Document extract:
_____

The first major piece of legislation that the Senate will take up this Fall is “An Act clearing titles to foreclosed properties.” It is a solid and necessary piece of legislation that I do support.
In the years before the recession, many banks and mortgage companies fell into a pattern of issuing mortgages on unfair terms and/or to people with limited ability to make mortgage payments. Standards were low enough in the secondary market that the lenders could turn around and sell these “sub-prime” loans and make a quick buck without taking any risk themselves. In turn, unscrupulous investment bankers would pool those loans and sell interests in the pools to investors unaware of the shaky underlying assets they were buying. The panic that set in as those “collateralized mortgage obligations” lost market credibility was a major factor in the crash.
In the wake of the recession, vacant properties — unmaintained, vulnerable to vandalism and inviting to crime — blight many neighborhoods in communities like Springfield and Worcester. In some instances, they have been actually abandoned by owners who walked away from payments they couldn’t make; in other instances, they have been effectively abandoned by foreclosing banks who just haven’t gotten around to maintaining them and selling them to new buyers. Many homeowners were dislocated by foreclosing banks.

_____

Provided records:

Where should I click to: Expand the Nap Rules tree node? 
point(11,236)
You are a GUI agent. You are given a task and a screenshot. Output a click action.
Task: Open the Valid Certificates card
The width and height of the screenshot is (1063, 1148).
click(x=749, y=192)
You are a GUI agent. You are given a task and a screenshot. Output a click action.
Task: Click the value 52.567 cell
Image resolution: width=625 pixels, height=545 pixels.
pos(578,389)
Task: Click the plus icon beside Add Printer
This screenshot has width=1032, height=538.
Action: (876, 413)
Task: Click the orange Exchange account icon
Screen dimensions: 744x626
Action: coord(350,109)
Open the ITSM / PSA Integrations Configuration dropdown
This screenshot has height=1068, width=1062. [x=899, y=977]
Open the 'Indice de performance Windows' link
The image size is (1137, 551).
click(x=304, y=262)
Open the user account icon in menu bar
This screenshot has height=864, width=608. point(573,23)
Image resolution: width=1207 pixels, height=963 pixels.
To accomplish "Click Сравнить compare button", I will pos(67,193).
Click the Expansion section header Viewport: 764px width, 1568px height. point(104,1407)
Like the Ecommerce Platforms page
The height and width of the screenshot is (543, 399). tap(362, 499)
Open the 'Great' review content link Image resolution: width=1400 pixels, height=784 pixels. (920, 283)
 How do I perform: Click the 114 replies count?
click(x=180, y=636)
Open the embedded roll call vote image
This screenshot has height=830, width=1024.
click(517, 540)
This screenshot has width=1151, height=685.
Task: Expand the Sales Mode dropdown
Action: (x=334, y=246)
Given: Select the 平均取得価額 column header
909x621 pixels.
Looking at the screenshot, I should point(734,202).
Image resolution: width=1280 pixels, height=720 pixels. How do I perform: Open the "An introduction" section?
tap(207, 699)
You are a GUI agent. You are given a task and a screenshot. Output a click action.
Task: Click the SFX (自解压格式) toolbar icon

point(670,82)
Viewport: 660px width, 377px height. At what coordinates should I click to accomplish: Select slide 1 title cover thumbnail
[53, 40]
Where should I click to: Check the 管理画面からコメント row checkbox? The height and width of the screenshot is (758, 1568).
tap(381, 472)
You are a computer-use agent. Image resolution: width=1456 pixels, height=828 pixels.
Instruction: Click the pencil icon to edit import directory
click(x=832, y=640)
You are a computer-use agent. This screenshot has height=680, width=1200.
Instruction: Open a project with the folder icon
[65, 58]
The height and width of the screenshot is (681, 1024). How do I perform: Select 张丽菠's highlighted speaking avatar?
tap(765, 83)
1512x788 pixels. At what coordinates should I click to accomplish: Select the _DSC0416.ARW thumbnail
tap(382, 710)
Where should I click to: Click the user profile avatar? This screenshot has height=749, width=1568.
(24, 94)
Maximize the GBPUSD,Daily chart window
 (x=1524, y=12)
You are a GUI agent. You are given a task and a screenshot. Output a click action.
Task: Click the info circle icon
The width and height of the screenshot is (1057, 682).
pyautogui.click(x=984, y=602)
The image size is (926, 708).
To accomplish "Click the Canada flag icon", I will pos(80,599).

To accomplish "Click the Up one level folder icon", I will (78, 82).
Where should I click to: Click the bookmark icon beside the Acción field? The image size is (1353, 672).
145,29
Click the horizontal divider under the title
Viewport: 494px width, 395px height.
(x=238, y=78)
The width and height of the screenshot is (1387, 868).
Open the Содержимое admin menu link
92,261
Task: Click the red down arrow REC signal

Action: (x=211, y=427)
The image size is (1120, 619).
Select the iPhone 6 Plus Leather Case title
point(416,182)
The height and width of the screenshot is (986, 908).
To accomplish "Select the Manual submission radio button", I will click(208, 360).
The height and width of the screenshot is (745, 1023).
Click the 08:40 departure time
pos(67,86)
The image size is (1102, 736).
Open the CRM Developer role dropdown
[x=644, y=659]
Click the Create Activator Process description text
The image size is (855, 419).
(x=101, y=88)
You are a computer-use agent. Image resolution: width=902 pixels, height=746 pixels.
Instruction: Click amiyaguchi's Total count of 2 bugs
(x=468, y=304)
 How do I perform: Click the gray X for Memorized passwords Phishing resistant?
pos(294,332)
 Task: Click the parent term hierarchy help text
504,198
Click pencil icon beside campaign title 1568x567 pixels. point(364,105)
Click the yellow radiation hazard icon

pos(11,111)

_____

Exercises:
a: Translate this sentence from the passage on foreclosed properties into Spanish: "Many homeowners were dislocated by foreclosing banks."
b: From the passage on foreclosed properties, copy word for word the stretch from "The first major" through "in the crash.".

Task-by-task solutions:
a: Muchos propietarios de viviendas fueron desplazados por los bancos que ejecutaban las hipotecas.

b:
The first major piece of legislation that the Senate will take up this Fall is “An Act clearing titles to foreclosed properties.” It is a solid and necessary piece of legislation that I do support.
In the years before the recession, many banks and mortgage companies fell into a pattern of issuing mortgages on unfair terms and/or to people with limited ability to make mortgage payments. Standards were low enough in the secondary market that the lenders could turn around and sell these “sub-prime” loans and make a quick buck without taking any risk themselves. In turn, unscrupulous investment bankers would pool those loans and sell interests in the pools to investors unaware of the shaky underlying assets they were buying. The panic that set in as those “collateralized mortgage obligations” lost market credibility was a major factor in the crash.